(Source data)

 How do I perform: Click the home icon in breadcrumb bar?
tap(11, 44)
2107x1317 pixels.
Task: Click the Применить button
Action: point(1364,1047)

Work to be completed
Give back each entry so that it matches the original word for word.

Completed exercise
 How do I perform: Click the home icon in breadcrumb bar?
tap(11, 44)
2107x1317 pixels.
Task: Click the Применить button
Action: point(1364,1047)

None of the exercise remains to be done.